Dalej poszło jak z płatka, chociaż czas już był nieważny. Kiedy wybiegłem na trasę i czułem moc, w nogach, w głowie, wymyśliłem sobie, że będę biegł dopóty, dopóki mogę, a najwyżej później będę szedł do końca. Z moich obliczeń wynikało, że czasu mi starczy.
Motywacja zewnętrzna, tak w mądrych książkach to nazywają, dziwne określenie, suche, nieżyczliwe i tak naprawdę naukowe, nie oddające uczuć, ot – nazwa jak nazwa, ale dla mnie jest to raczej obraz, może nie do końca wyraźny, ale ciepły, bo mi się ciepło robi, kiedy o tych motywach myślę.
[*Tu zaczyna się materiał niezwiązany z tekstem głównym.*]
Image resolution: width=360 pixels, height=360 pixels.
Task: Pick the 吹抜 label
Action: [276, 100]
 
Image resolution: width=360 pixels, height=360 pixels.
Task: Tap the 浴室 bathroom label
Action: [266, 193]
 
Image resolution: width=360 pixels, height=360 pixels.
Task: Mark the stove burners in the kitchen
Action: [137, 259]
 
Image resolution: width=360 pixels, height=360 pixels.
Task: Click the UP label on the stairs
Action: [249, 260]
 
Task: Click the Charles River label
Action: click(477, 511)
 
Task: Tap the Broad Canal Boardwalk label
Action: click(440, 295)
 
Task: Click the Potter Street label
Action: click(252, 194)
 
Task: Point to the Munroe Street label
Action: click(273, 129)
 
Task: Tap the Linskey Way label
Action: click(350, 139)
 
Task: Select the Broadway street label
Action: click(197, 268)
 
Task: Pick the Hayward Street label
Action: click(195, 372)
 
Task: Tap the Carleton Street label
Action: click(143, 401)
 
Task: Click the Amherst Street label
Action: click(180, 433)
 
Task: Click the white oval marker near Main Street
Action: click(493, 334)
Prawdą jest, że właśnie bardzo często wykorzystywałem motywację zewnętrzną, kiedy sam nie mogłem się za coś zabrać.
A kiedy przypomnę sobie uśmiechy Ani, Pawłów, ich dziewczyn, kiedy mnie dopingowali. Rozjaśnione uśmiechem twarze, dogadywanie mi, kiedy koło nich przebiegałem. Wiem, że ukończenie zawdzięczam tylko im i jestem wdzięczny.
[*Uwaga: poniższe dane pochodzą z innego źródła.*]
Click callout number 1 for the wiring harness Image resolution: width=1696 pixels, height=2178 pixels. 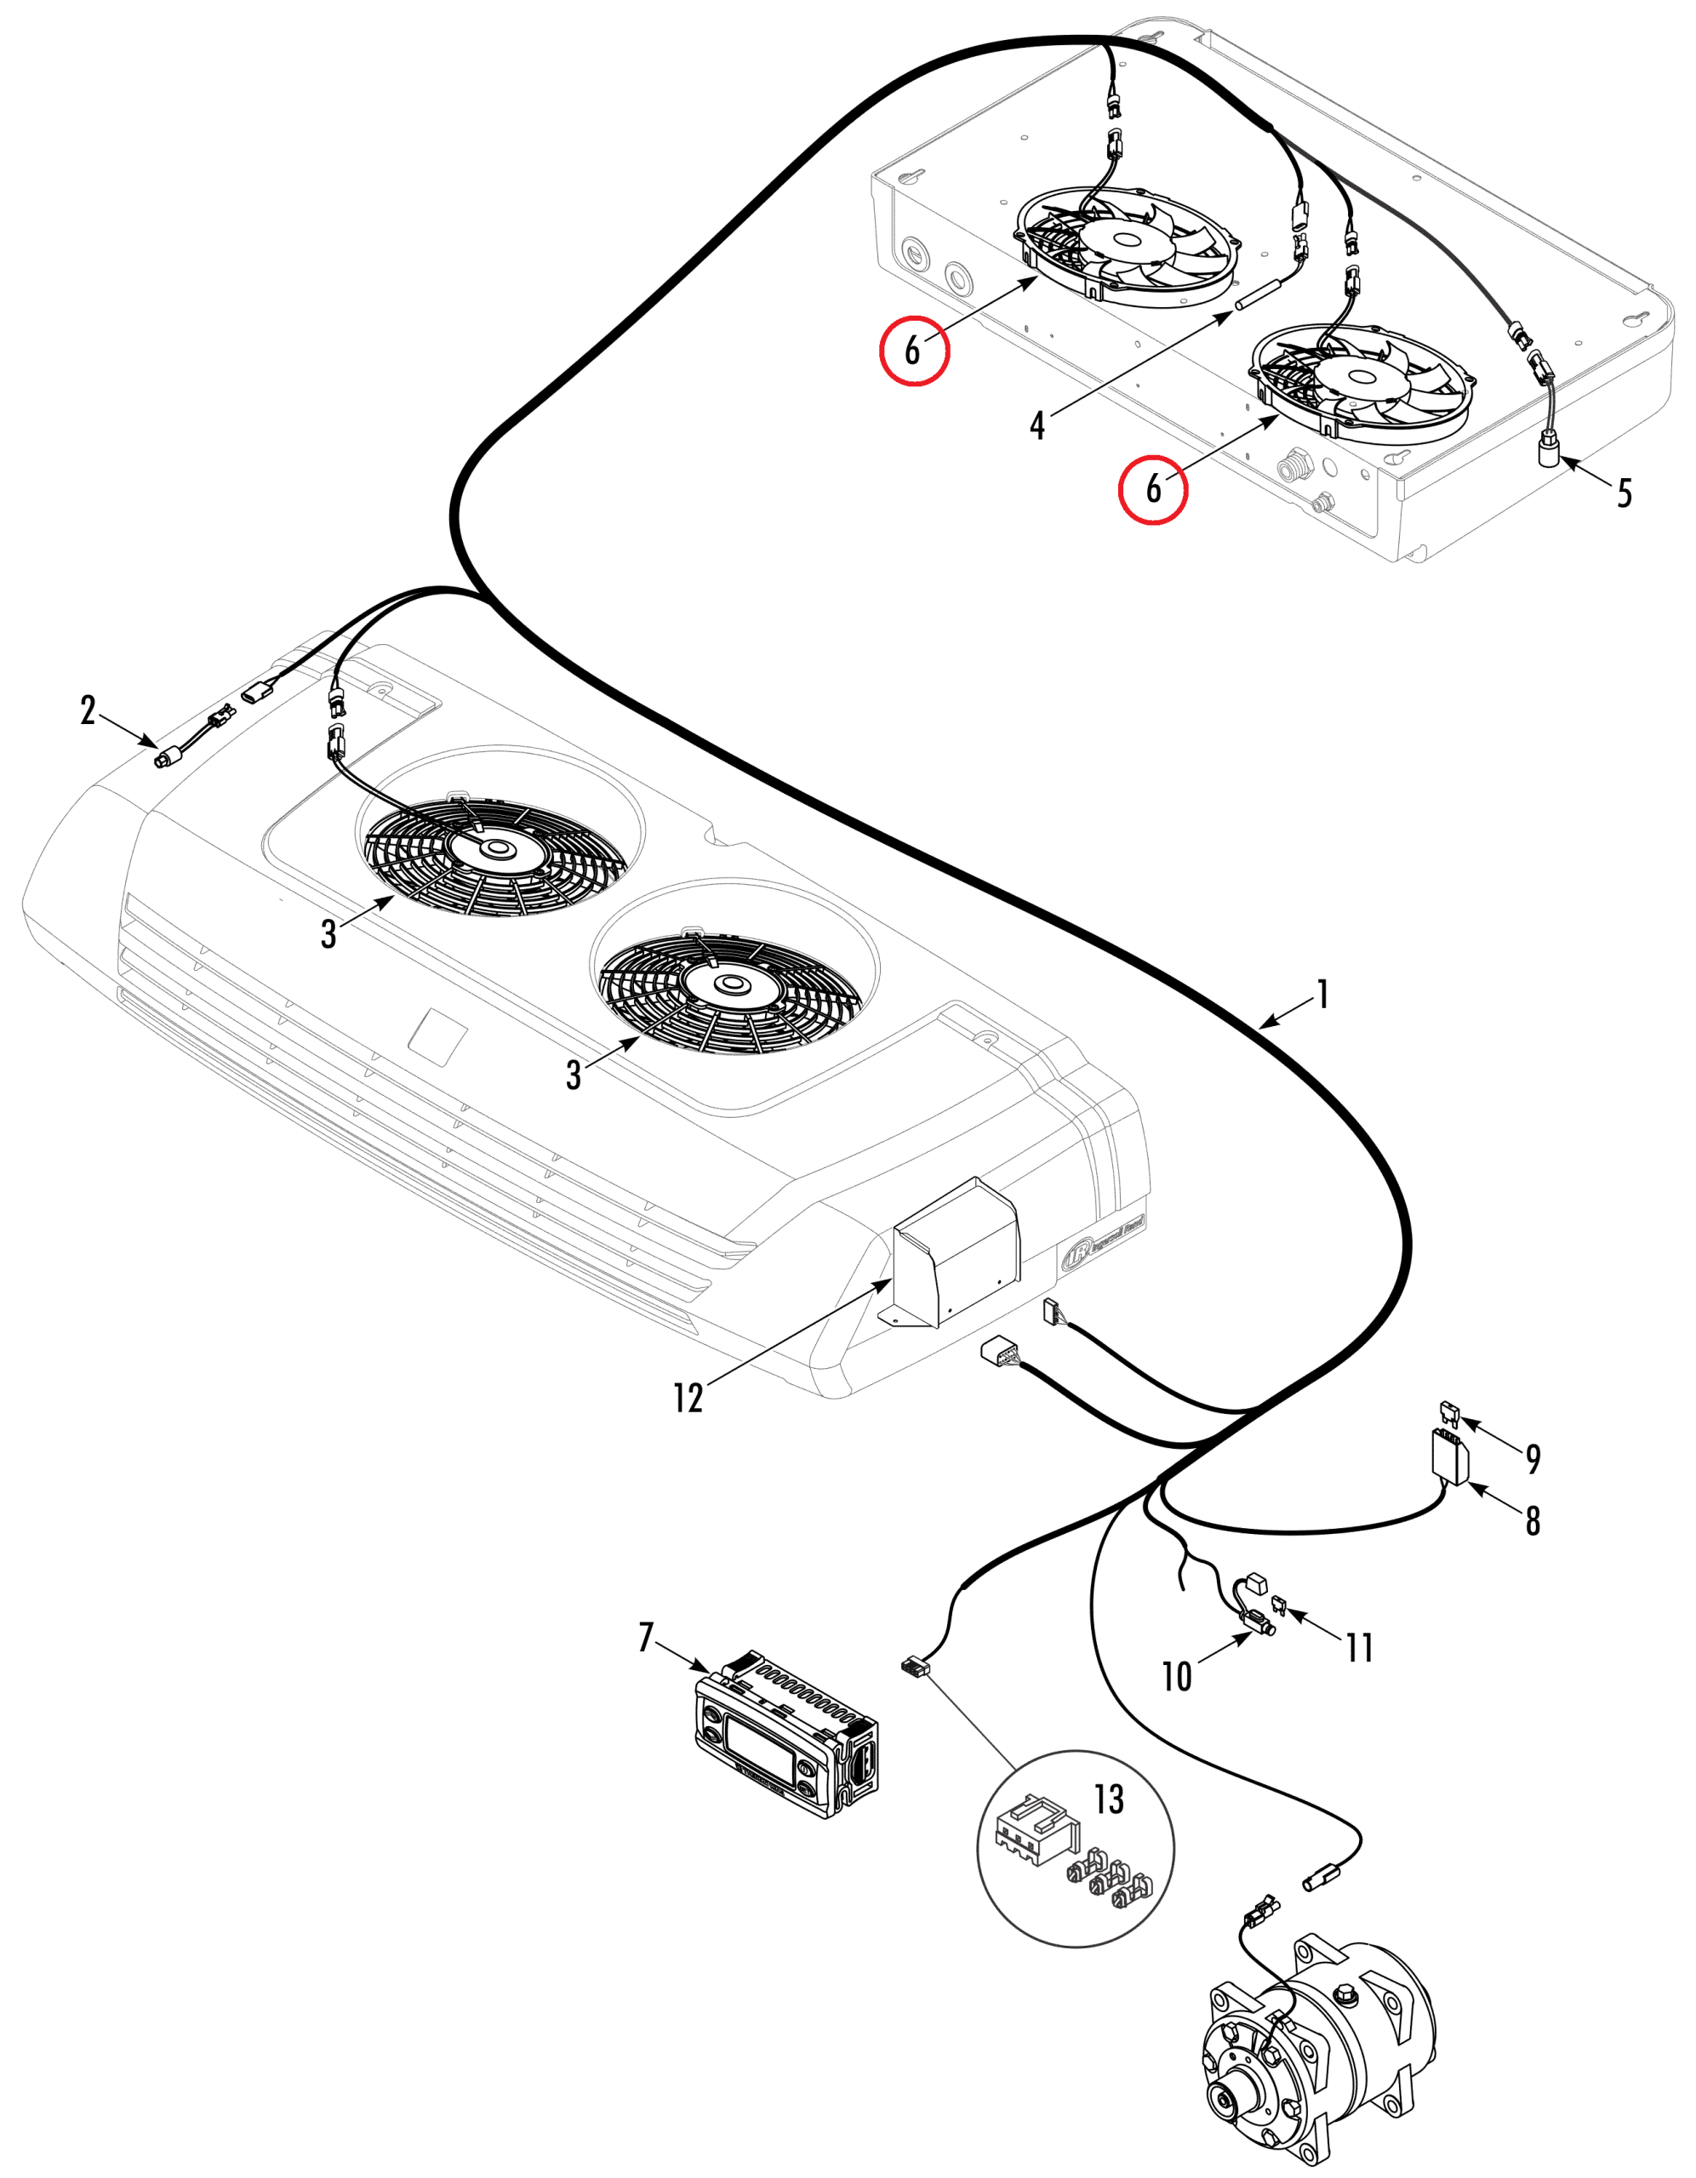(1323, 995)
Meta. Wbiegamy z Anią, nie sprawdzając czasu mówię „Aniu, to jest moja życiówka” i nie chodzi mi o czas, a tak naprawdę o to, czego doświadczyłem, odczułem, dotknąłem i przekonałem się w trakcie tych zawodów.
Pierwszy raz coś takiego mi się zdarzyło, nigdy nie miałem podobnych dylematów w trakcie startów i nie żałuję ani chwili z tego dnia.
Na koniec informacja dla niewtajemniczonych: uczestniczyłem w pełnym triatlonie, w którego skład wchodzi 3,9 km pływania, 180 km jazdy rowerem oraz 42 km biegu.